Power Query makes it possible to extract data from a wide variety of locations and assemble it into a data model.  Along the way, the data can be manipulated from its native form into a format that is more conducive for analysis. Power Query can extract data from a wide range of sources, including:

  • Text files including comma-separated values (CSV) and XML
  • Excel spreadsheets
  • Databases including SQL Server, Oracle, and IBM DB2
  • SharePoint lists
  • Hadoop
  • OData feeds
  • Active Directory
  • Microsoft Exchange
  • Internet sites including Facebook

Once the data is extracted, it can be transformed into a format appropriate for analysis.
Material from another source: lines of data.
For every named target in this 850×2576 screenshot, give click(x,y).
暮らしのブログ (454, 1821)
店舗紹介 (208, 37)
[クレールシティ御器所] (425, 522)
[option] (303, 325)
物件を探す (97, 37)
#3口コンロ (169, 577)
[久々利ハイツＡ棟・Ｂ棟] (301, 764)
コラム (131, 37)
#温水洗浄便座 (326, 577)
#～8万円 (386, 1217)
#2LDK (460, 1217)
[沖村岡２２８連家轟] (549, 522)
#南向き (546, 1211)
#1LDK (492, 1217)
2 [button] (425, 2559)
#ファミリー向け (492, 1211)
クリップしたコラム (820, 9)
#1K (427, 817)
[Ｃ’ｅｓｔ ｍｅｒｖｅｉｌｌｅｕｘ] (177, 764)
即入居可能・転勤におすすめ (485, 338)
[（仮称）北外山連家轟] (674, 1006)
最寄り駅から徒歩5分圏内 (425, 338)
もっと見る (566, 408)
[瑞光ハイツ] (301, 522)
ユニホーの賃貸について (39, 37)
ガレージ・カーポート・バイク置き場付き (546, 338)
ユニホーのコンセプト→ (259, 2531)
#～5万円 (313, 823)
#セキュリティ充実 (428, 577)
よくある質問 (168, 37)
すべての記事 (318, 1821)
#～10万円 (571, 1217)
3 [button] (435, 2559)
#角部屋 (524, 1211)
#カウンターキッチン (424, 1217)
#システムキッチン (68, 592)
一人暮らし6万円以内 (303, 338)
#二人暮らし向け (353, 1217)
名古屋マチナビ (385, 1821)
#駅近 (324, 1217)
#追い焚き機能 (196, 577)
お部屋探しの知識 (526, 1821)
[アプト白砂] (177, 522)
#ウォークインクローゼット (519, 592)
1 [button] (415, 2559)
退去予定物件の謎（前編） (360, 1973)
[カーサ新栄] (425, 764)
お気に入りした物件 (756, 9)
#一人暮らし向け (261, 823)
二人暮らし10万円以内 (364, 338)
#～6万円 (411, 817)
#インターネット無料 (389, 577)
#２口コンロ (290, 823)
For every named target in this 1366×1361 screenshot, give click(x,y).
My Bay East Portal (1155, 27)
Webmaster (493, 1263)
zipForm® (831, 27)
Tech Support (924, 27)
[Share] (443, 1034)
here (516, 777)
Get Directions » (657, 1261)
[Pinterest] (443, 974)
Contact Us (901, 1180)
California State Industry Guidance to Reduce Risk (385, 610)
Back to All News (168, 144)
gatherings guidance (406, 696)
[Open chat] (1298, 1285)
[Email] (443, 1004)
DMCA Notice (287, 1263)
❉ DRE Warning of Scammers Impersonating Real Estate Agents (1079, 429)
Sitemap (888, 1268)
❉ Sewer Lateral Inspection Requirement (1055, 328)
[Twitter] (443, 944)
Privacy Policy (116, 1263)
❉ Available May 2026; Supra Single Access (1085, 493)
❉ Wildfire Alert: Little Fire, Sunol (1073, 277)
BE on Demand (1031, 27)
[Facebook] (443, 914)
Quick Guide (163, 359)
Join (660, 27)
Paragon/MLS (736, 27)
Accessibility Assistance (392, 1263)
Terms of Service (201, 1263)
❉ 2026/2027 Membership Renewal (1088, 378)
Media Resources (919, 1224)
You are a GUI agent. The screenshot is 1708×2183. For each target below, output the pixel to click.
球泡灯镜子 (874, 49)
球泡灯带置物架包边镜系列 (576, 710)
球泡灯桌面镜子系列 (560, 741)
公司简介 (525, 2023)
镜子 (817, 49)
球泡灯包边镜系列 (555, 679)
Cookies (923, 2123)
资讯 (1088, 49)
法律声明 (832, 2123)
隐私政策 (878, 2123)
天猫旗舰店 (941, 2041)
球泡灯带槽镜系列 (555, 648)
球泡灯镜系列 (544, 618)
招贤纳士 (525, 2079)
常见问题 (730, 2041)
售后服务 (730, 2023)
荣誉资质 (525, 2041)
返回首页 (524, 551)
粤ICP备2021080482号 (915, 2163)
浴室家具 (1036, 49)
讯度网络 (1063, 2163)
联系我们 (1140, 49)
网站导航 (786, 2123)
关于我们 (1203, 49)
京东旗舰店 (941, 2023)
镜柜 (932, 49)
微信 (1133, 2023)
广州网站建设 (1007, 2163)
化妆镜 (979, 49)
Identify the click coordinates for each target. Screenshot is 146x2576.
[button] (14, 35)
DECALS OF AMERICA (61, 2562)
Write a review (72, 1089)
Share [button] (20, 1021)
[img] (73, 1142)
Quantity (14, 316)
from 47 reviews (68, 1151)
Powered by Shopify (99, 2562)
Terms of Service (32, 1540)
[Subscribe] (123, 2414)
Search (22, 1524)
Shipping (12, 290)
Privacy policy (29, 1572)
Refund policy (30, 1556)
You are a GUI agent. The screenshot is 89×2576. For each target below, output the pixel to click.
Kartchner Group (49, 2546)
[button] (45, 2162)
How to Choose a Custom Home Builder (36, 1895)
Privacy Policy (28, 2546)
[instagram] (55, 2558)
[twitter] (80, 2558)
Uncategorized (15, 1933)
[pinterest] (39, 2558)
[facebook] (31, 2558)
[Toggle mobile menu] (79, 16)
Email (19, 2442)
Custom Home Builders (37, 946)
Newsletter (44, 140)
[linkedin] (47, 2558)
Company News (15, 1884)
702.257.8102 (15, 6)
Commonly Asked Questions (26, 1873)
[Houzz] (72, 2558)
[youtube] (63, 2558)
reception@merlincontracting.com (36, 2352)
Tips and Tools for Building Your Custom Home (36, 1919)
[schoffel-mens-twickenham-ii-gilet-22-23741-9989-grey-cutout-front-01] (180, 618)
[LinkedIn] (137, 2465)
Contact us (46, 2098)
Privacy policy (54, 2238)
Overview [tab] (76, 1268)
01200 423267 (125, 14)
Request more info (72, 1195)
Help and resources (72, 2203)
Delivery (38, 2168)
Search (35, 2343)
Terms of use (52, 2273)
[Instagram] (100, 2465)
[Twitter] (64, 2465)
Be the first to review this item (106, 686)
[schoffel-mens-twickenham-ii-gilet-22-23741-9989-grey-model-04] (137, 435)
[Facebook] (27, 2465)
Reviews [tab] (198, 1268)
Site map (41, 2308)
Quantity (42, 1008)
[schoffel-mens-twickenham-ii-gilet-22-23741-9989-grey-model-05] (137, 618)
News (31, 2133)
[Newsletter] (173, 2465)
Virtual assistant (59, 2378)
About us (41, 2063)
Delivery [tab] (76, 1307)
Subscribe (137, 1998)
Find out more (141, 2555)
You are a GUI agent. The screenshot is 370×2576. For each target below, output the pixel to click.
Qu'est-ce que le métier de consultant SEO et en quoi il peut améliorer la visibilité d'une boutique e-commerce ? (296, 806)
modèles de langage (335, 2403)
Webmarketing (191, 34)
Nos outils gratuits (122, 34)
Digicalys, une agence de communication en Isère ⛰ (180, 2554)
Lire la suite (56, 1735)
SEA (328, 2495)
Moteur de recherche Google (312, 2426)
Transformations include:

  • Splitting data into multiple columns
  • Pivoting and unpivot data
  • Replacing values (i.e. replacing “N/A” with an empty value)
  • Change upper case to title case
  • Parse XML
  • Data type changes
  • Merge data from multiple data extractions into a single table

The transformed data can be loaded into an Excel spreadsheet or into a PowerPivot data model. (See the section on Power Pivot.)

As an example, Figure 1 shows U.S. state population data as found on the Internet. The data is exactly what is needed, but the format of the data does not work well for the type of analysis desired.

Figure 1

A series of data manipulation steps is applied to change this data to the desired format as show in Figure 2. The data manipulation steps can be seen in the Applied Steps window on the right.

Figure 2

Power Query is an add-in for Excel. It requires Office 2010 Professional Plus with Software Assurance, Office 2013 Professional Plus, Office 365 ProPlus, or Excel 2013 Standalone.

Power Pivot

Power Pivot is the data model architecture available within Excel. Power Pivot also has its own capability to extract data from external sources. However, Power Pivot cannot access quite the variety of sources that Power Query can. Power Pivot is also limited as to the data manipulation it can do while loading data. That said, if little data manipulation is required, it is possible that Power Query will not be required for a given data model and Power Pivot will be able to perform the data extraction

Power Pivot is extremely powerful, once the data is loaded and the modeling process begins. Millions of rows of data can be stored in a format that allows aggregation and retrieval in seconds. Aggregation in Power Pivot is accomplished through measures. Measures know how to sum, average, or count elements while paying attention to any filtering or grouping the user applies to the data during analysis.

Figure 3 shows the state population data in a table inside a Power Pivot model.

Figure 3

The Population item, which is selected, is a measure defined within this table. The formula for the Population measure is show in the formula area below the ribbon. More complex measures, which can provide additional analysis such as year over year comparisons and year-to-date values, can be created using the DAX expression language.

Power Pivot is an add-in for Excel. It requires Office 2010, Office 2013 Professional Plus, or Office 365 ProPlus. Power Pivot can also be used within SharePoint 2010 Enterprise Edition or SharePoint 2013.